ブレーズの指揮といえば、もう一つ重要な領域はドビュッシーの音楽である。私がこれまできいたレコードでは『海』(ニュー・フィルハーモニア管弦楽団)と『イマージュ』とが、いちばん楽しく、また、いちばんくり返してきく機会が多かったものである。『海』は全体をきき通して、きわめてすぐれた出来であり、『イマージュ』の中でも私の好きな〈イベリア〉についていえば、〈夜の匂い〉から〈祭りの日の朝〉に移ってゆくところが、特にすばらしい演奏になっている。ブレーズという人は、冷たい、正確一点張りの演奏をしているようでいて、実はそうではない。ただ彼は、音を通じて何かを語らせようとしないだけで、音と響きが、どんなに香りの高いものでありうるかについて、またリズムとダイナミックがどんな夜中から暁方《あけがた》の日の光を静かにとりだし、つくりだしうるものであるかについて、恐ろしいほど生き生きと描き出す力をもっている人なのである。

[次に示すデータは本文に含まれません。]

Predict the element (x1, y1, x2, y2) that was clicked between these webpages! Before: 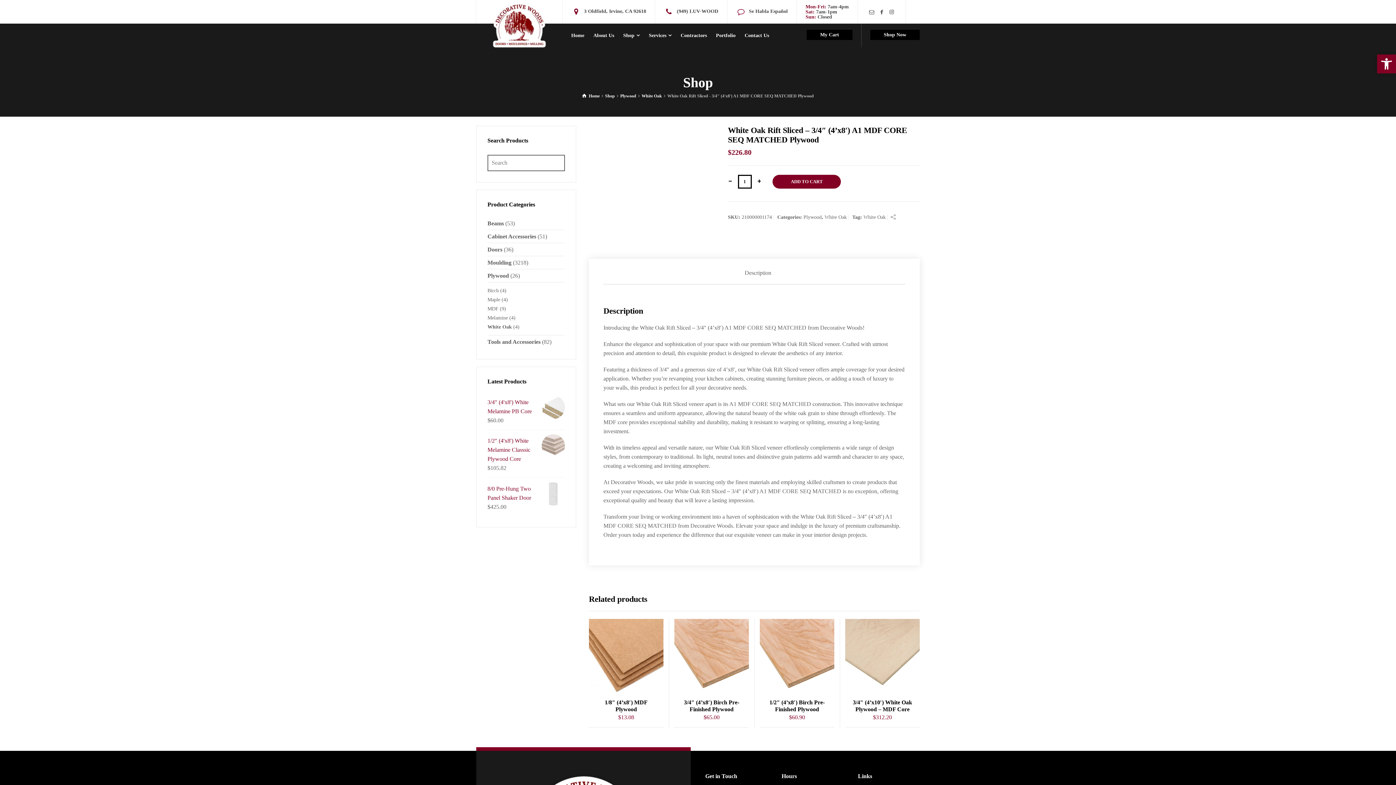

ブレーズのドビュッシーの演奏で気づくのは、オーケストラの音の均衡に対する抜群の配慮と、前進したり躍動したりするリズムの活力をいつも、音の色に結びつけて処理する能力の高さである。
それにしても、指揮者としてのブレーズは、これからますます幅のひろい活躍をすべき人なのだから、彼の仕事の全貌《ぜんぼう》を見渡し評価するというのは、ここ当分は望むべくもないだろう。